John Wesley cared deeply about how Scripture functions within the community of faith. He often wrote about “the general tenor” or “the whole scope” of Scripture. He believed solitary passages should be interpreted as part of the overarching story of God as illustrated in the Bible. Salvation, Wesley stated, is the “marrow… of the whole scripture” (The Scripture Way of Salvation). For Wesley, the thread that runs through all of scripture is God's relentless operation to bring full restoration to a broken creation, which includes humanity.

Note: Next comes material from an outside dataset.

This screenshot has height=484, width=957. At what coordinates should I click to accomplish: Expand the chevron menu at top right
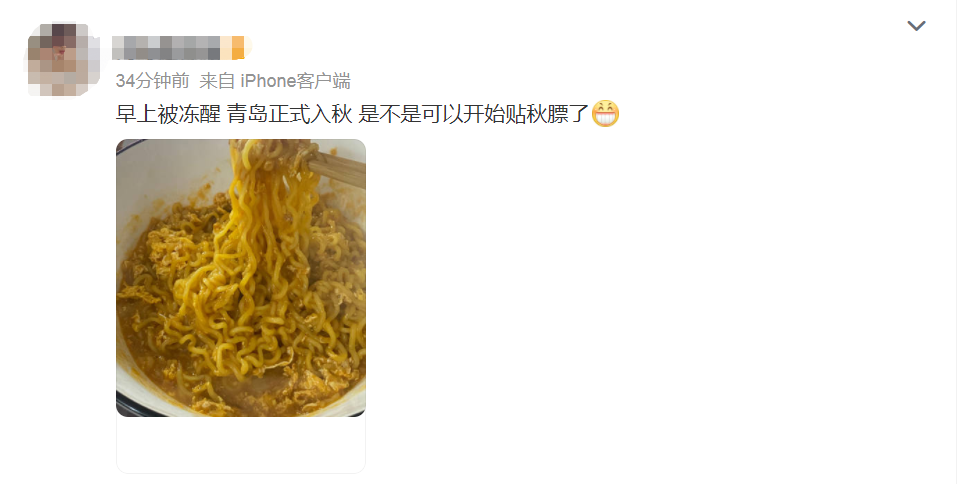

Interpreting individual texts as part of the big picture did not originate with Wesley. Ancient Fathers and Reformers before him supported such a reading, and many since have done the same. In recent decades no one has done more to call us to this exercise than biblical theologian and retired Anglican Bishop N. T. Wright. With his consistent emphasis on the storyline that runs from creation to new creation, Wright traces the grand scriptural theme of the God who seeks to fully restore and renew God’s creation. In doing so, he helps us see single passages as texts that find greater definition in light of the overarching story.

When this is done, fresh connections are made. New possibilities are imagined. Obscure texts are illuminated. And more faithful interpretations are realized. Whether it’s the story of God’s covenant with Abram (Gen. 15), Micah’s “mountain of the Lord” (ch. 4), Jesus walking on the water (Mt. 14), or Paul’s language of reconciliation (Col. 1), specific passages are best interpreted within the broader context of the 66 books of the Bible as they illustrate God’s unending desire for restored relationship with humanity.

As a preaching pastor in a local church, a different text lands on my desk every week. I study and stare at the verses to let them sink in. I scratch my head and make some guesses that could easily be wrong. Then the Spirit calls me to take a few steps back—to zoom out and redirect my focus on their meaning in light of the greater context of God’s Word. The result is better clarity and understanding that can only be found as I keep in mind the big picture.

Daron Brown lives and pastors in Waverly, Tennessee.